[start of ENTRIES SUPPLIED]

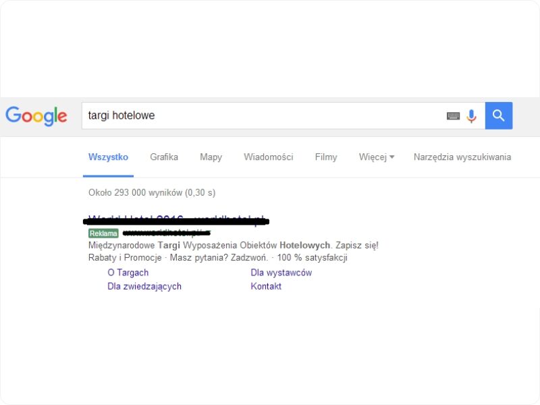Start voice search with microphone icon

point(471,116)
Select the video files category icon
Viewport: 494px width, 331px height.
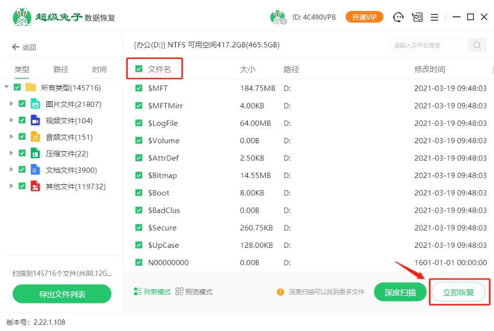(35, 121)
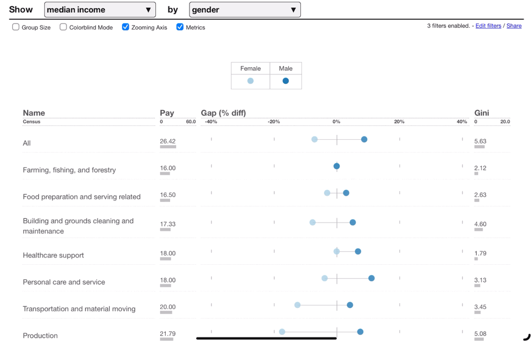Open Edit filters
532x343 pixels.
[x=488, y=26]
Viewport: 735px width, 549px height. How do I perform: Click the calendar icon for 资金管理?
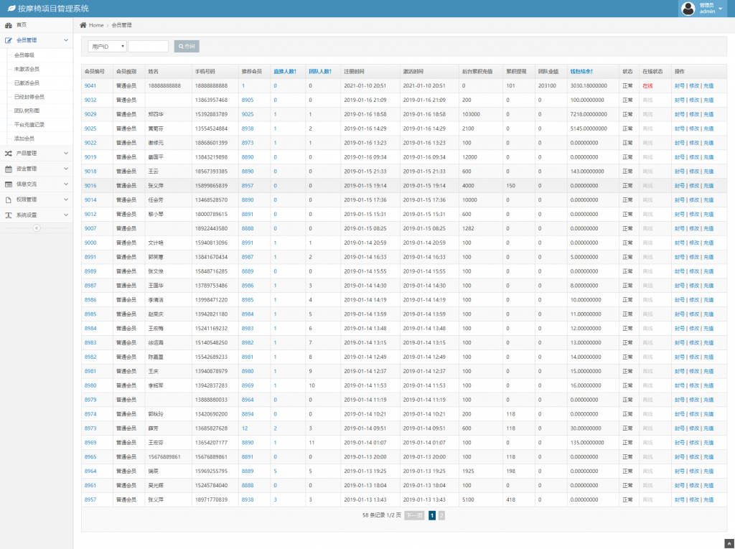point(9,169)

[end of ENTRIES SUPPLIED]

- _SHORT EXERCISE_: Rewrite all the entries with "Viewport" replaced by "Screen size" and nothing else changed. Leave the pictures out.

- _RESPONSE FOR THIS EXERCISE_:
Start voice search with microphone icon

point(471,116)
Select the video files category icon
Screen size: 494px width, 331px height.
(35, 121)
Open Edit filters
532x343 pixels.
[x=488, y=26]
Screen size: 735px width, 549px height. How do I perform: Click the calendar icon for 资金管理?
point(9,169)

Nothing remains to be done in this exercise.